Other Stroke risk factors:
In general, African American women are up to three times more likely that have a stroke than white women. For both African American and white women ages 15 to 49, however, having a particular gene boosts the risk for ischemic stroke. The gene, phosphodiesterase 4D, encourages both the buildup of plaque in arteries and the formation of blood clots. It also raises the risk for hemorrhagic stroke. If you smoke and have a certain variation of this gene, you are at especially high risk for stroke, the NINDS says.
Pregnancy can slightly increase the risk for ischemic stroke. It is more of a risk for women with high blood pressure linked to pregnancy, a condition called preeclampsia, and for women undergoing cesarean delivery. A woman with preeclampsia during pregnancy is also at risk in the days just after delivery, possibly because of shifting hormone levels, according to a 2006 study in the journal Stroke.
Sickle-cell anemia
Younger women who use cocaine or methamphetamine are at greater risk for stroke.

Young African Americans have a 2-3 fold greater likelihood of having an ischemic stroke, suffer greater physical disability after a stroke, and adults are more likely to die from a stroke than are members of other major racial groups in the US that have been studied. Risk is increased for both ischemic and hemorrhagic strokes. The estimated age-adjusted prevalence of stroke is greater in African American women than in men.

Up to 40% of adult African Americans have hypertension, almost twice as many as adult Hispanic and non-Hispanic whites. The form of hypertension in many African Americans may have an earlier onset, be more severe, and be more sensitive to dietary salt intake than that seen in the other groups. (Recently, a gene has been described that may be responsible for this increased salt sensitivity but much remains to be investigated.)

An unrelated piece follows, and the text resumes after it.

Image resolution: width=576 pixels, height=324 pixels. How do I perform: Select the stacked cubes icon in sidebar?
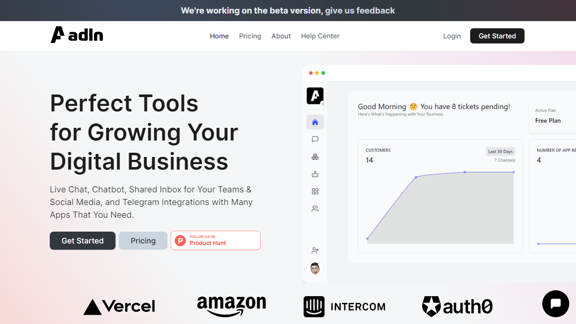tap(315, 157)
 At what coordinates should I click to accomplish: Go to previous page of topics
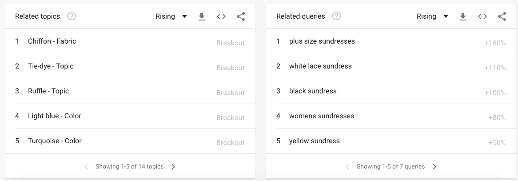coord(86,167)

The prevalence of physician-diagnosed diabetes in African American adults age 20 and older is 7.6% of men and 9.5% of women (in non-Hispanic whites the prevalence is 5.4% of men and 4.7% of women).

However, in at least one study, the relative risk of stroke among African Americans was higher, even when the statistics were adjusted for age, hypertension, and diabetes.

In African Americans, atherosclerotic plaque tends to deposit more often in the intracranial branches of the major arteries, especially the carotid, while extracranial lesions occur more frequently in whites. The significance of this difference is unclear at present.

African Americans who live in the so-called Stroke Belt in the southeast US have the highest death rates from stroke in the US. The Stroke Belt includes Alabama, Arkansas, Georgia, Indiana, Kentucky, Louisiana, Mississippi, North Carolina, South Carolina, Tennessee and Virginia. Although not a state, Washington DC has also been identified as part of the Stroke Belt. In addition, African Americans living in these regions have the greatest prevalence of high blood pressure. Whites who live in the Stroke Belt also have somewhat increased incidence of hypertension and stroke.

In the US, most people with sickle cell disease are African-American. Sickle cell disease is strongly associated with stroke, especially in children. In these individuals, the vascular endothelium may be damaged by repeated episodes of red cell sickling, making it prone to thrombus formation. Long-term exchange transfusion or bone marrow transplants can prevent the vascular pathology from progressing, and therefore decrease the risk of stroke. If a child with sickle cell disease has a stroke, he or she often recovers quite well, thanks perhaps to the increased plasticity of the young nervous system. However, without therapy these children remain at high risk for additional strokes that may produce a lifetime of disability.